Riceviamo e pubblichiamo – “Per la costante e attiva promozione in questo locale. Vetrina dei valori che guidano la nostra Guida”. Con questa motivazione è stata assegnata per il secondo anno consecutivo al ristorante “Tredici Gradi” di Viterbo la Chiocciola Osterie d’Italia, l’unico per l’alto Lazio.
Il prestigioso riconoscimento è stato consegnato nel corso della presentazione della Guida Osterie d’Italia 2014, svoltasi a Bra (Cn) nei giorni scorsi in occasione di “Cheese”, l’importante kermesse dedicata ai formaggi. La Chiocciola è l’elemento distintivo che Slow Food nella sua Guida riconosce a quelle osterie che più di altre entusiasmano per ambiente, cucina, accoglienza, assegnata quest’anno a 232 locali.
Grande soddisfazione è stata espressa da Angelo Proietti Palombi, che insieme ai fratelli Luca e Massimiliano, e alle cuoche Annalisa Oroni e Giuliana Buratti, dirige la vineria con cucina in piazza don Mario Gargiuli a Viterbo: “Ormai il nostro locale è diventato un punto di riferimento nel territorio di una cucina che unisce prodotti di qualità con la tradizione locale. Un mix che le persone apprezzano molto e tornano volentieri a trovarci perché sanno che possono gustare sapori genuini. Inoltre quest’anno abbiamo ricevuto anche il riconoscimento di locale del buon Formaggio, riservato a chi presenta la migliore selezione di caci”.
Da segnalare che nella Guida Osterie d’Italia 2014 per la provincia di Viterbo sono stati confermati i seguenti locali: La Tana dell’Orso a Bolsena, La Piazzetta del Sole a Farnese, Il Vicoletto 1563 a Vignanello, Al Vecchio Orologio a Viterbo; Il Moderno a San Martino al Cimino; ’L Richiastro a Viterbo, Porta Romana a Viterbo. Inoltre tre new entry: Il Vicoletto 1563 di Vignanello, Il Calice e la Stella di Canepina e Il Vecchio Mulino di Lubriano.

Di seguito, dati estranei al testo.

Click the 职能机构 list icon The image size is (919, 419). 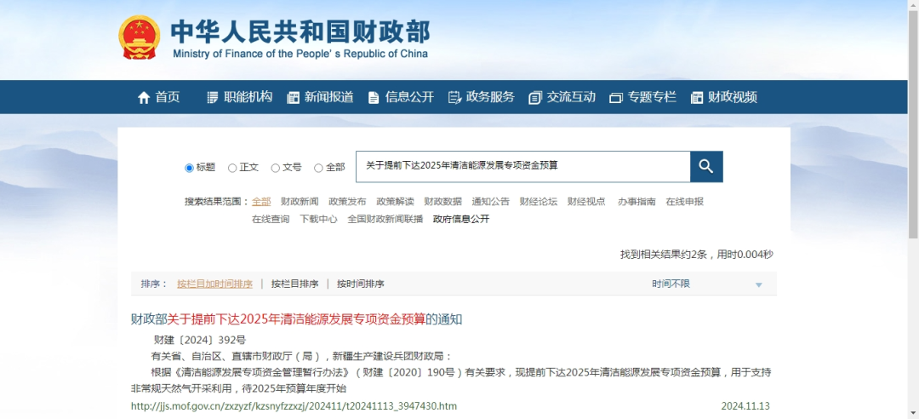click(x=213, y=98)
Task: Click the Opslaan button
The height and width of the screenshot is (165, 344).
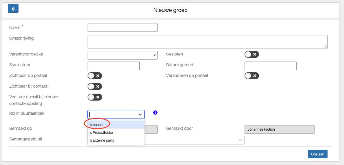Action: pos(318,154)
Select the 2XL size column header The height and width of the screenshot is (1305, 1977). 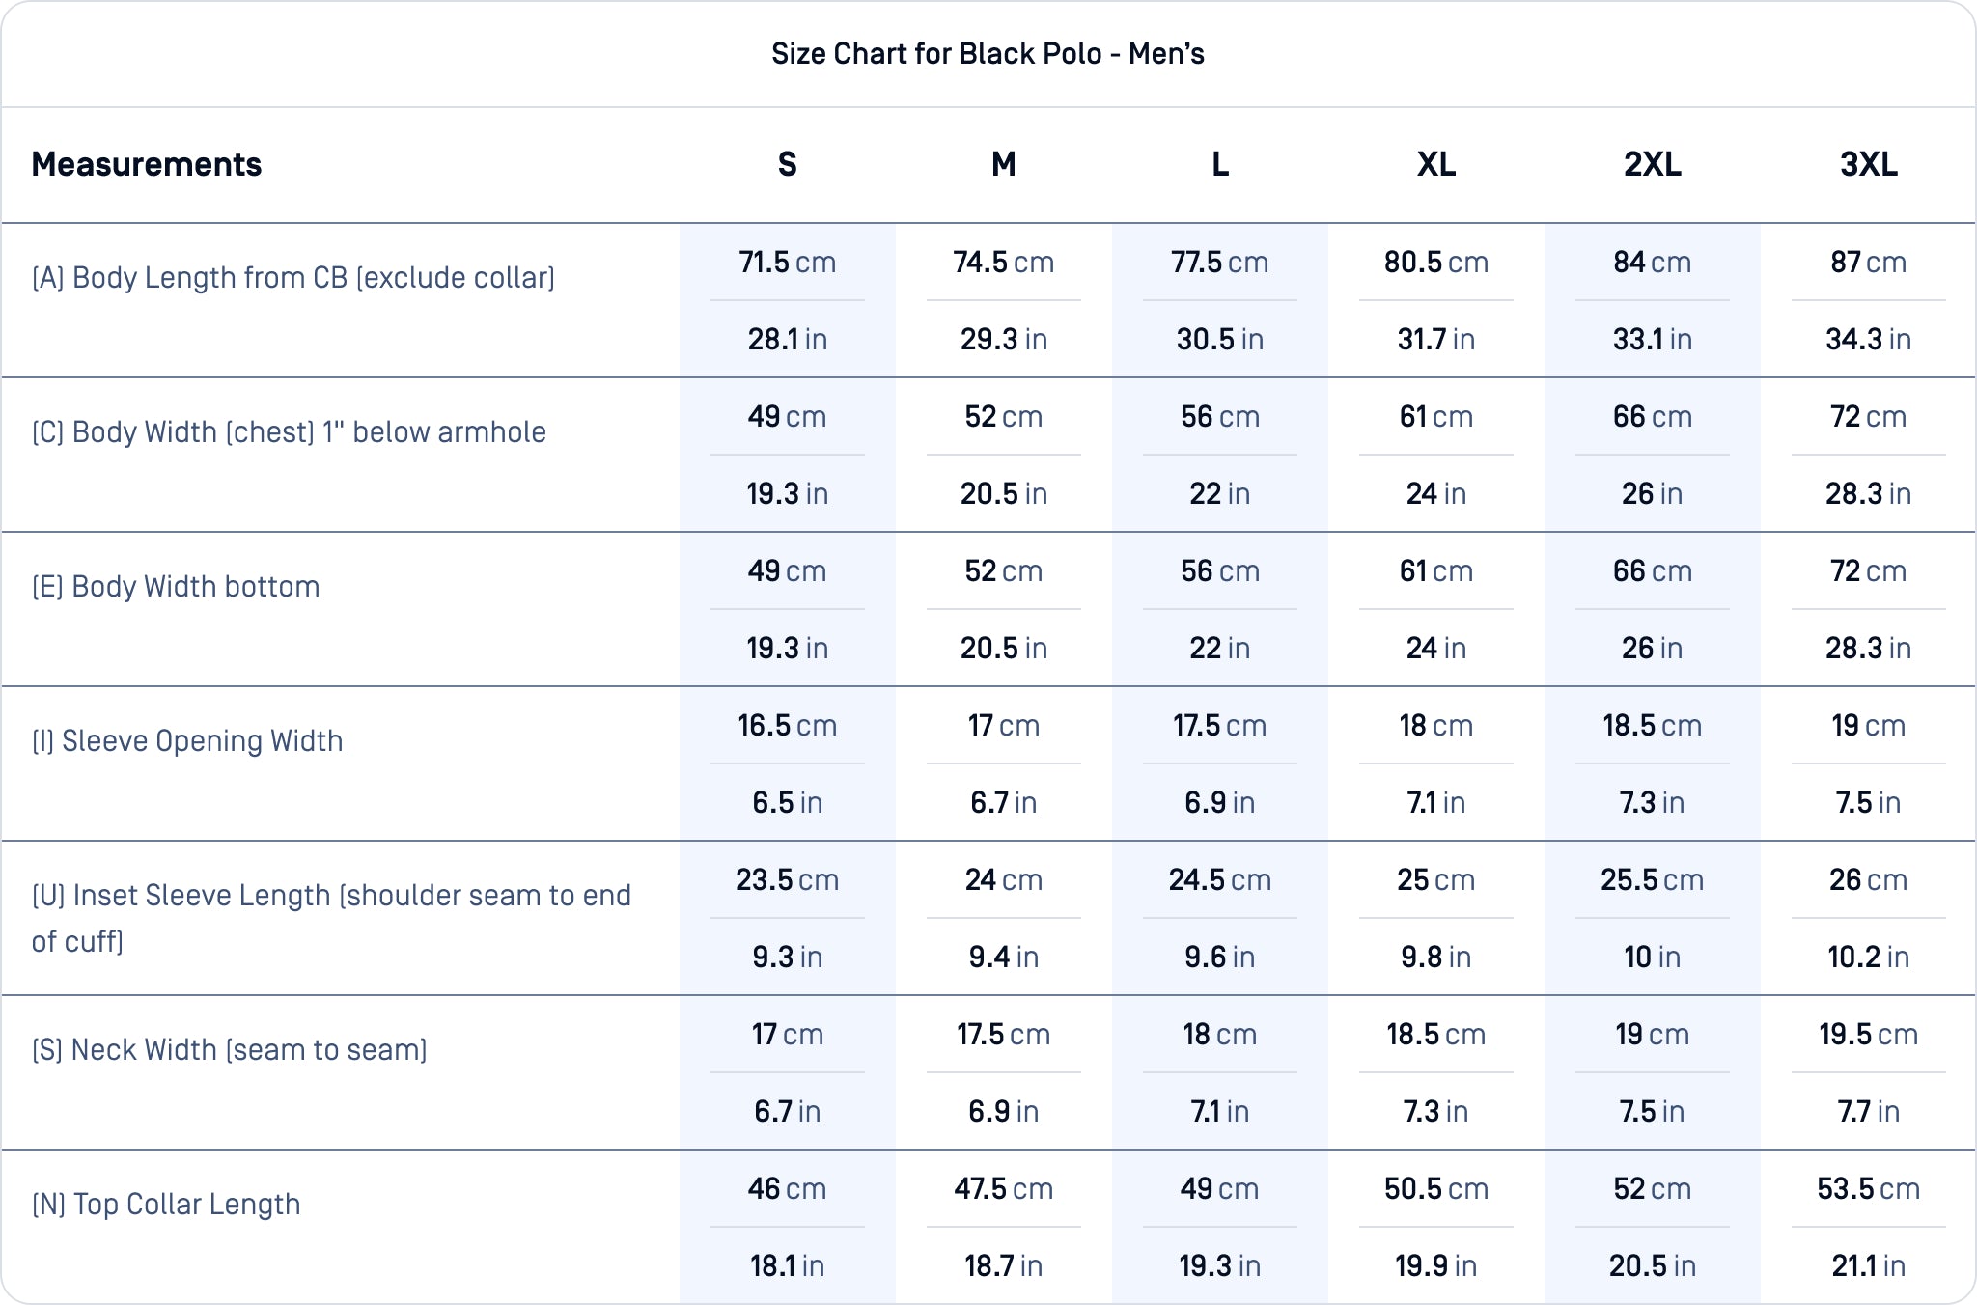coord(1653,164)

“L’ingresso di nuovi locali nella Guida alle Osterie d’Italia – prosegue Palombi, in veste di fiduciario della Condotta di Viterbo di Slow Food – è un segnale significativo di come tra i ristoratori stia crescendo la sensibilità sull’utilizzo di prodotti locali e una cucina che sa rinnovarsi senza perdere l’identità territoriale”.